Honesty and your brand
Advertising legend Walter Landor once said that “a brand is a promise”. The logo of one of your favorite companies is more than just a cool graphic. The company is basically telling you, “You can continue to buy that service or product knowing that we stand behind what we sell. And if we let you down somehow, we’ll make it right.

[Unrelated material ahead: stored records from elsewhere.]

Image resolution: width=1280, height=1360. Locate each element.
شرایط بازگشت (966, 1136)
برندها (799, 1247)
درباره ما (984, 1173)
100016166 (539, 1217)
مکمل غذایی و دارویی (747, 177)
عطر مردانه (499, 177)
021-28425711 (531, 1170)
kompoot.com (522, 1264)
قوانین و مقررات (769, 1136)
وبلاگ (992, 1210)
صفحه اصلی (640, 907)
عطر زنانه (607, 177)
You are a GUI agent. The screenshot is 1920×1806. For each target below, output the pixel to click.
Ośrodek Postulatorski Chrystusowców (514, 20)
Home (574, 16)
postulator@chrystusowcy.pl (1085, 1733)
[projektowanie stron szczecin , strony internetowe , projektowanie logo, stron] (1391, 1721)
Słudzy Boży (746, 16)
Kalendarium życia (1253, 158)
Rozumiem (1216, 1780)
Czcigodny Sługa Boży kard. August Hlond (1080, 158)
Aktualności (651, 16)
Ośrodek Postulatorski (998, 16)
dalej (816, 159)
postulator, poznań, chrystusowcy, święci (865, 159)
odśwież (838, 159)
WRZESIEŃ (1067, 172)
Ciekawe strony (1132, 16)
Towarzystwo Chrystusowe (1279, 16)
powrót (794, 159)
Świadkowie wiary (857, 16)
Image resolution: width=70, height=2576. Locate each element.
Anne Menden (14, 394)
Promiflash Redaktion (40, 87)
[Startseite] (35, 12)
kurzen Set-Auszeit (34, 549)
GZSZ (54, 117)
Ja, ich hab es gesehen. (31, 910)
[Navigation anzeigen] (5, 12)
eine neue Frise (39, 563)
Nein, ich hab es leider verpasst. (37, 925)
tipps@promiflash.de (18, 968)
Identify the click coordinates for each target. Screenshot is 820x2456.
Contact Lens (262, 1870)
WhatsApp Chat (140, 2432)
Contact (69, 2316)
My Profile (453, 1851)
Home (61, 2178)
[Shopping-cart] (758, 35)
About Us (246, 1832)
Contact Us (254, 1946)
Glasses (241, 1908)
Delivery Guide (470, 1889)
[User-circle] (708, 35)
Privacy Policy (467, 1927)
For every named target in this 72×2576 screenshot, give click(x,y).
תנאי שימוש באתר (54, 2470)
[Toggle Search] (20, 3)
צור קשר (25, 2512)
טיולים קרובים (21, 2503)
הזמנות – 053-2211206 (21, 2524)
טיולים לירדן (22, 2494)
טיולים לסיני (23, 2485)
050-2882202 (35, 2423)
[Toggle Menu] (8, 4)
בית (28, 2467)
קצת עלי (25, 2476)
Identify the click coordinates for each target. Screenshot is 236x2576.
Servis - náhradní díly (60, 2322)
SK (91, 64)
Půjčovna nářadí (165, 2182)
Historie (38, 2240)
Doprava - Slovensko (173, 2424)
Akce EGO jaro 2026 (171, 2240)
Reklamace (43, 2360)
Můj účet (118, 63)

Dishonesty at all levels of the company threatens this implicit promise. “I have the privilege of having worked for several great brands, and when you think about what makes brands powerful, it is all about trust,” added Alan Murray. “The public has some understanding that what they get when they see this mark is something they can count on and rely on to a greater degree than what they might find elsewhere. I regard maintaining the public trust as my highest objective.
The power, influence and integrity of a company directly depend on the honesty of its employees.
Honesty is a feeling, not just a series of actions.
Honest people are a boon to your business.
It can make sense to fire someone for just one dishonest act.
The reputation of your brand depends on the honesty of your team members and yourself.